18F-fluorodeoxyglucose positron emission tomography/computed tomography (FDG-PET/CT) showing significant localized FDG uptake around the sirolimus-eluting stent in the left anterior descending artery.
(A) Coronary computed tomography angiography showed aneurysmal dilatation (18×28 mm) with a low-density area surrounding the sirolimus-eluting stent and proximal diagonal branch. (B) Coronary angiography showed aneurysm formation at the carina to diagonal branch as well as diffuse severe in-stent stenosis.

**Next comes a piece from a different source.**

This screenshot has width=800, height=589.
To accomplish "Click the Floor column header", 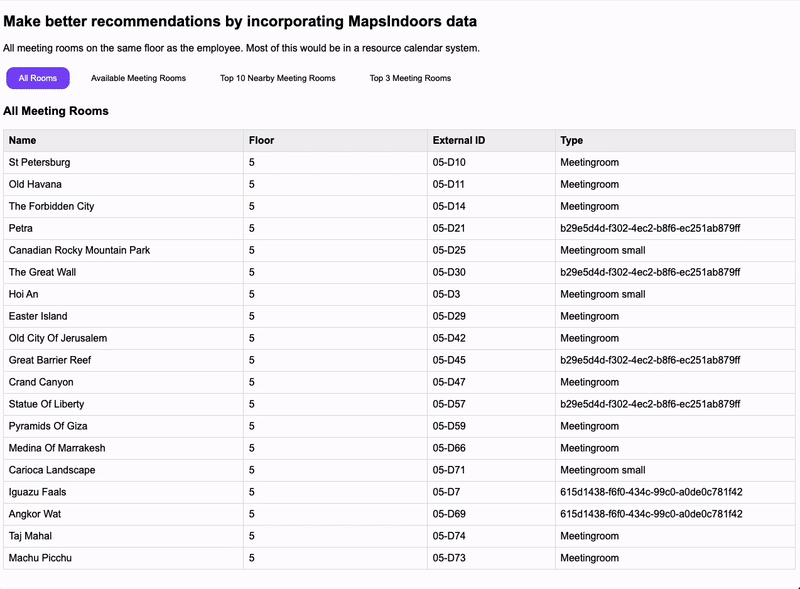I will 261,140.
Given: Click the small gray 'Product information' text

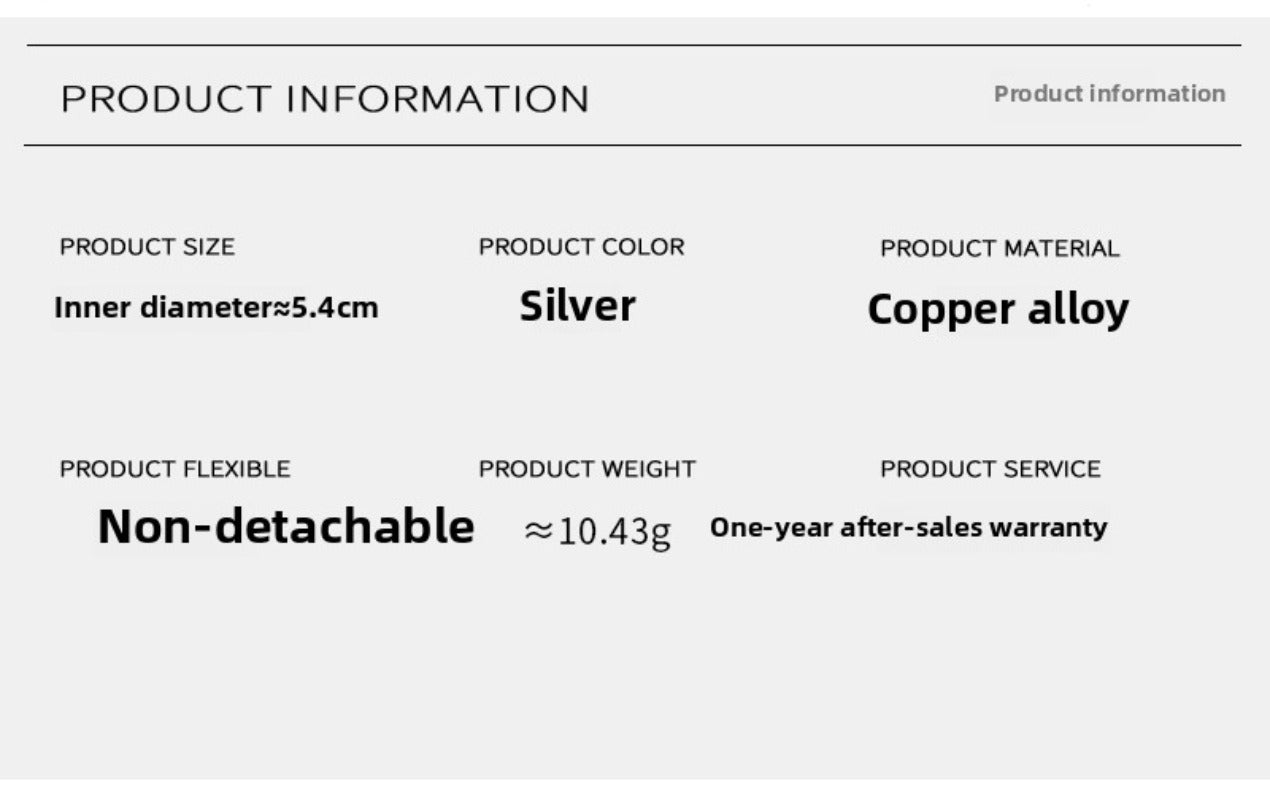Looking at the screenshot, I should pyautogui.click(x=1109, y=94).
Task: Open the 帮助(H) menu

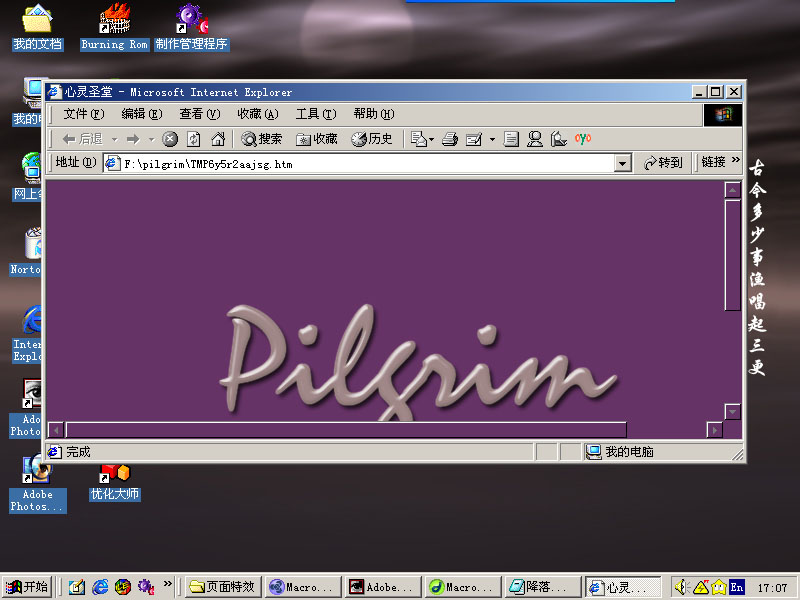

Drug-eluting stents (DES) reduce the subsequent need for target lesion revascularization compared with bare metal stents, but very late stent thrombosis in the late phase after DES implantation remains a critical problem. Various pathologic changes including hypersensitivity reaction, delayed endothelialization, incomplete stent apposition, aneurysm formation, and neoatherosclerosis have been reported in coronary lesions following DES implantation.1,2 In particular, hypersensitivity reaction with subsequent aneurysm formation, most frequently observed in SES, is associated with an increased risk of stent thrombosis.1 Histopathology shows an extensive inflammatory infiltrate consisting of lymphocytes and eosinophilis and giant cells in the stent segment in patients with very late stent thrombosis after SES implantation. This hypersensitivity vasculitis might play a key role in the resulting loss of elastic integrity of the vessel wall leading to aneurysm formation.3 Uncovered strut area decreases with continuous neointimal growth in the late phase after SES implantation, whereas aneurysm formation continually expands.4 This suggests that inflammation reaction due to SES also persists in the late phase. Although the patient presented with atrioventricular block, the relationship between the inflammation and the conduction disturbance is not clear. FDG uptake correlates with macrophage accumulation and inflammation. Hence, FDG-PET can provide sensitive detection of active inflammation. The present case shows that inflammatory reaction to SES may persist over the years, and that such a localized disorder may go undetected in routine daily clinical practice. Careful long-term follow-up and judicious use of antiplatelet therapy is warranted in patients with SES.